> To do
These entries must be printed again exactly as they are.
-- Available data follows --
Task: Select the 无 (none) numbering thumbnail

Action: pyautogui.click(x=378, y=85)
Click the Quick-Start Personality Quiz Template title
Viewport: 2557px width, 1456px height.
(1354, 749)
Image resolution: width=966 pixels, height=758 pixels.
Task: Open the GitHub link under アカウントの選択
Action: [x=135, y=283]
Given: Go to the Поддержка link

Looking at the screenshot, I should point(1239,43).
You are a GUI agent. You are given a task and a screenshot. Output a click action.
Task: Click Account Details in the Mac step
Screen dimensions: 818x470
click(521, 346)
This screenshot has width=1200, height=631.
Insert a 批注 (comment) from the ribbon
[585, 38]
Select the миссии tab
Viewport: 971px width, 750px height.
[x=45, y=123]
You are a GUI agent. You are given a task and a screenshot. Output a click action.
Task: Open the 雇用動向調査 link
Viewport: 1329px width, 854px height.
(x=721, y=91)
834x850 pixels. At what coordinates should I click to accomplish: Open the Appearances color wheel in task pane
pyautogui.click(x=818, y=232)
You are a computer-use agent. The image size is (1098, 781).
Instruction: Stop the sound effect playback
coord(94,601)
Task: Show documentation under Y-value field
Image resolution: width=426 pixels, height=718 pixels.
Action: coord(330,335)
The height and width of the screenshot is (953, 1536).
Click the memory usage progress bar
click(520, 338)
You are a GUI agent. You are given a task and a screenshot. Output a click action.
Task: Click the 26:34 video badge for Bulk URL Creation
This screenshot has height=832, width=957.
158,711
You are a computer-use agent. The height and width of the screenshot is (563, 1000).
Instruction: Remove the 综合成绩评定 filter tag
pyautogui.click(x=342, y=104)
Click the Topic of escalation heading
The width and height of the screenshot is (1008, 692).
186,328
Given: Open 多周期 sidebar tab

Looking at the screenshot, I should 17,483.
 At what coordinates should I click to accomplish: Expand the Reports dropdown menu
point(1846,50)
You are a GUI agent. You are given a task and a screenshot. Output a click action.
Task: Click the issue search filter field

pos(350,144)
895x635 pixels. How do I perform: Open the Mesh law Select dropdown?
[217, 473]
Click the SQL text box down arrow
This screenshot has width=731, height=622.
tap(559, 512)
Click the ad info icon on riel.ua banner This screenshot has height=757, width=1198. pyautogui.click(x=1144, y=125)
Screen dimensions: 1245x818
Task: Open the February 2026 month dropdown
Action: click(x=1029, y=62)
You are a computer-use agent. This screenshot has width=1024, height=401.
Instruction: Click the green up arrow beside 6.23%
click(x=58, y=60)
-- Available data concluded --
> Result of this task
Task: Select the 无 (none) numbering thumbnail

Action: pyautogui.click(x=378, y=85)
Click the Quick-Start Personality Quiz Template title
Viewport: 2557px width, 1456px height.
(1354, 749)
Image resolution: width=966 pixels, height=758 pixels.
Task: Open the GitHub link under アカウントの選択
Action: [x=135, y=283]
Given: Go to the Поддержка link

Looking at the screenshot, I should point(1239,43).
You are a GUI agent. You are given a task and a screenshot. Output a click action.
Task: Click Account Details in the Mac step
Screen dimensions: 818x470
click(521, 346)
This screenshot has width=1200, height=631.
Insert a 批注 (comment) from the ribbon
[585, 38]
Select the миссии tab
Viewport: 971px width, 750px height.
[x=45, y=123]
You are a GUI agent. You are given a task and a screenshot. Output a click action.
Task: Open the 雇用動向調査 link
Viewport: 1329px width, 854px height.
(x=721, y=91)
834x850 pixels. At what coordinates should I click to accomplish: Open the Appearances color wheel in task pane
pyautogui.click(x=818, y=232)
You are a computer-use agent. The image size is (1098, 781).
Instruction: Stop the sound effect playback
coord(94,601)
Task: Show documentation under Y-value field
Image resolution: width=426 pixels, height=718 pixels.
Action: coord(330,335)
The height and width of the screenshot is (953, 1536).
Click the memory usage progress bar
click(520, 338)
You are a GUI agent. You are given a task and a screenshot. Output a click action.
Task: Click the 26:34 video badge for Bulk URL Creation
This screenshot has height=832, width=957.
158,711
You are a computer-use agent. The height and width of the screenshot is (563, 1000).
Instruction: Remove the 综合成绩评定 filter tag
pyautogui.click(x=342, y=104)
Click the Topic of escalation heading
The width and height of the screenshot is (1008, 692).
186,328
Given: Open 多周期 sidebar tab

Looking at the screenshot, I should 17,483.
 At what coordinates should I click to accomplish: Expand the Reports dropdown menu
point(1846,50)
You are a GUI agent. You are given a task and a screenshot. Output a click action.
Task: Click the issue search filter field

pos(350,144)
895x635 pixels. How do I perform: Open the Mesh law Select dropdown?
[217, 473]
Click the SQL text box down arrow
This screenshot has width=731, height=622.
tap(559, 512)
Click the ad info icon on riel.ua banner This screenshot has height=757, width=1198. pyautogui.click(x=1144, y=125)
Screen dimensions: 1245x818
Task: Open the February 2026 month dropdown
Action: click(x=1029, y=62)
You are a computer-use agent. This screenshot has width=1024, height=401.
Instruction: Click the green up arrow beside 6.23%
click(x=58, y=60)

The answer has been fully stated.